La medida estrella ha sido el recargo impositivo a los beneficios extraordinarios en los sectores que se lo están llevando crudo, cuando la población no deja de mirar en el fondo de bolsillos cada vez mas vacíos. Un último informe anuncia que, cada cien euros ahorrados antes de las tensiones inflacionistas, se han convertido en ochenta y cuatro con las últimas subidas descontroladas de precios. Comparen con el crecimiento de las ganancias netas de banca y energéticas en los trimestres recientes y empiecen a santiguarse. Aquí, ni de refilón, se dan evoluciones negativas, más bien progresiones geométricas. Para muchos, y no necesariamente demagogos, un agravio hiriente. Esas razones sociales se jactan de querer ser España en los repartos de las vacas gordas, pero racanean en las dádivas cuando cantan bastos.

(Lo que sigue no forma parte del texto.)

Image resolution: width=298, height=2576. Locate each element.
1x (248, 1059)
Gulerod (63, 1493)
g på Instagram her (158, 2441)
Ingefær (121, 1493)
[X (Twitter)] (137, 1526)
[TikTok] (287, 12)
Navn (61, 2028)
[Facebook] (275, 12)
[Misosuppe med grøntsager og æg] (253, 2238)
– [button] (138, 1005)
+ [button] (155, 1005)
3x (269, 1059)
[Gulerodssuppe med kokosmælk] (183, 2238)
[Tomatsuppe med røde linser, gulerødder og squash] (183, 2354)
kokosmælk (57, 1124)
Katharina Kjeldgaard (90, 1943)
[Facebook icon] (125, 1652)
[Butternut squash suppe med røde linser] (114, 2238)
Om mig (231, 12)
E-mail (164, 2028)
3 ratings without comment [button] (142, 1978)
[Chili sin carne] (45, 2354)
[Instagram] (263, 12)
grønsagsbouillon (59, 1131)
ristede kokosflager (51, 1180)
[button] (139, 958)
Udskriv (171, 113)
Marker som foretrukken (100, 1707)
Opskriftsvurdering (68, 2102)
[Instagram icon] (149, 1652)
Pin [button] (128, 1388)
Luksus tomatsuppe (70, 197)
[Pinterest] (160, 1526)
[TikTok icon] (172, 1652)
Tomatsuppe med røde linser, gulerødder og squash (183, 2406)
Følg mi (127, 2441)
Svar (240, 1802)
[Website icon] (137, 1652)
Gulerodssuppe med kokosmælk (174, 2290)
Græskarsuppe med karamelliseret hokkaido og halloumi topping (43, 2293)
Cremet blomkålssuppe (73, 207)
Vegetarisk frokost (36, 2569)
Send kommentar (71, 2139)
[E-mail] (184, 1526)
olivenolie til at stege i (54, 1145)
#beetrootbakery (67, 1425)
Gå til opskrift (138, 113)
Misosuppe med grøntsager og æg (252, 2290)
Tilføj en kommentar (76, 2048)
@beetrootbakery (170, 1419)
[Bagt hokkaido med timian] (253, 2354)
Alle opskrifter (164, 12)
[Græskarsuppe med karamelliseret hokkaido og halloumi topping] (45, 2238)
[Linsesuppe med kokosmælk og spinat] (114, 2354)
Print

Una acción de esta índole obliga a retrotraerse al principio básico de la fiscalidad y sus aplicaciones. Nada más progresivo y justo que pague más el que más tiene o el que más gana, incluso si la dogmática obedece a una situación coyuntural. Y, además, se habla de beneficios extraordinarios que, para nada, es una demonización de los legítimos superávits empresariales. El contribuyente está lo suficientemente escamado con el mantra de los partidos de la derecha de reducir impuestos. ¿Quién se lleva la parte del león de la ocurrencia? Obviamente quién más paga. Toda reducción siempre es más poderosa sobre una cifra grande que sobre una pequeña. Abecedario de la aritmética.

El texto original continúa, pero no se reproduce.